James Whelan, O.P. (December 8, 1823 – February 18, 1878) was an Irish-born prelate of the Roman Catholic Church.  He served as the  second bishop of the Diocese of Nashville in Tennessee from 1860 to 1864.

Biography

Early life 
Whelan was born in Kilkenny, Ireland, and moved with his parents to the United States at age 10 or 12, settling in New York. He joined the Dominican Order in 1839 at the novitiate in Springfield, Kentucky, and made his profession in 1842. He studied philosophy and theology at the Dominican convent at Somerset, Ohio.

Whelan was ordained a priest for the Dominican Order by Bishop John Purcell on August 2, 1846. He then worked as a missionary before being appointed president in 1852 of St. Joseph's College in Somerset.  In 1854, he became provincial superior of St. Joseph's Province (which included all the United States except the Pacific Coast).

Coadjutor Bishop and Bishop of Nashville 
On April 15, 1859, Whelan was appointed coadjutor bishop of the Diocese of Nashville and Titular Bishop of Marcopolis by Pope Pius IX. He received his episcopal consecration on May 8, 1959, from Archbishop Peter Kenrick, with Bishops John Miège,  and Henry Juncker serving as co-consecrators, at the Cathedral of St. Louis in St. Louis, Missouri. 

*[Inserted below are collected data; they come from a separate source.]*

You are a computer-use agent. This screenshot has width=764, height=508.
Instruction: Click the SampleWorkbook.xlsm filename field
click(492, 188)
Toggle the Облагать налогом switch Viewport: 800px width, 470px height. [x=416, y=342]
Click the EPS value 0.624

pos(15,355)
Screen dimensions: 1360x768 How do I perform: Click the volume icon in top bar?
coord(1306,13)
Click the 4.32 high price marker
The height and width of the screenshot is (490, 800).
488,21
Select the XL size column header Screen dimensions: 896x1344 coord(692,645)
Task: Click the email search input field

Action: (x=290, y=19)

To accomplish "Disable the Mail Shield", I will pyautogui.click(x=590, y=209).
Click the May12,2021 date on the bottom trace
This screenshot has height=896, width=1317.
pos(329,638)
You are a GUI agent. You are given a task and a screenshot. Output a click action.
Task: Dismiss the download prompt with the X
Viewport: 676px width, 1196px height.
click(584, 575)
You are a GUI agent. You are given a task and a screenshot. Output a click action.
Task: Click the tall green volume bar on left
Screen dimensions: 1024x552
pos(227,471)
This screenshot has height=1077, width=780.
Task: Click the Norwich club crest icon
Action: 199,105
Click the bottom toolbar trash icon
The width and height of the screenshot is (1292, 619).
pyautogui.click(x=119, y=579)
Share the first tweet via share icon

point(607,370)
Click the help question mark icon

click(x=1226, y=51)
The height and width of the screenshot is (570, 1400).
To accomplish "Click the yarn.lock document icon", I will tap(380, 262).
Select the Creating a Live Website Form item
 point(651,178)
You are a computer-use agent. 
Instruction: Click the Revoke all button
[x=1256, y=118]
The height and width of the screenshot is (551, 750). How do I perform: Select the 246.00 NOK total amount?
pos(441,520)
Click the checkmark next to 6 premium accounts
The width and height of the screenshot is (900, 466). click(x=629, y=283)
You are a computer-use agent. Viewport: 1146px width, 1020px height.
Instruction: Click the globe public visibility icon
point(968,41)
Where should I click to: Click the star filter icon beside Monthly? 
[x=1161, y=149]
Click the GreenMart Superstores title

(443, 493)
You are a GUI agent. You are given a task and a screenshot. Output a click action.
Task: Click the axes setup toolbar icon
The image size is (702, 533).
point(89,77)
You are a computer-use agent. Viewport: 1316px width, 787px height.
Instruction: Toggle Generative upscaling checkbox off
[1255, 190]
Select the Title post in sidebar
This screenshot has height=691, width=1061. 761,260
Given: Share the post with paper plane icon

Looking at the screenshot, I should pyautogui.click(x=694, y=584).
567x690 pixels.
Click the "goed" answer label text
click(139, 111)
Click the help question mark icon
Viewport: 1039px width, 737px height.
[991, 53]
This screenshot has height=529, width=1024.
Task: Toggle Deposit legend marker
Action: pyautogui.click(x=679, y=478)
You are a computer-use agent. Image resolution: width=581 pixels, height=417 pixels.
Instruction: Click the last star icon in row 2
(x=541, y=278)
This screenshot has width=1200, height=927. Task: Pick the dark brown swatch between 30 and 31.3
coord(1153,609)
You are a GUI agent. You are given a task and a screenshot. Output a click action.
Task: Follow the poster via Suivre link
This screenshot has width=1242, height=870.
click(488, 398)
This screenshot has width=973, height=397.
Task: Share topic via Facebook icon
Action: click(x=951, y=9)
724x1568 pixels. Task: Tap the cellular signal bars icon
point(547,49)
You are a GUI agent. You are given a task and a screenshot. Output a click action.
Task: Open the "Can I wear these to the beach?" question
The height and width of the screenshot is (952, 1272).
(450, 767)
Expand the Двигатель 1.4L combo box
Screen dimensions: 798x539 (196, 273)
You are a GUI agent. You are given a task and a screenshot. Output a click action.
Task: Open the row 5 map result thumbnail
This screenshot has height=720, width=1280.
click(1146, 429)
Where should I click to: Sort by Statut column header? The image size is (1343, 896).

When succeeded Bishop Richard Miles as bishop of Nashville upon the latter's death on February 21, 1860. He enlarged the cathedral and established an academy, boarding school, and orphanage.

As a border state, Tennessee was the scene of some of the most severe battles during the American Civil War . While passing through the front line after a visit with Bishop Martin Spalding in Louisville, Whelan was accused of making remarks within Union lines which the Confederates thought had influenced the movements of the Union Army.

Resignation and legacy 
The suspicions of his political loyalties coupled with the stresses of being bishop prompted Whelan to submit his resignation as bishop of Nashville to the Vatican.  On September 23, 1863, Pope Pius IX accepted the resignation and on February 12, 1864, appointed him as Titular Bishop of Diocletianopolis in Palaestina.

Whelan briefly retired to St. Joseph's Convent before taking up residence at St. Thomas Parish in Zanesville, Ohio. He devoted his time to theological, historical, and chemical studies, and published a defense of papal infallibility in 1871. 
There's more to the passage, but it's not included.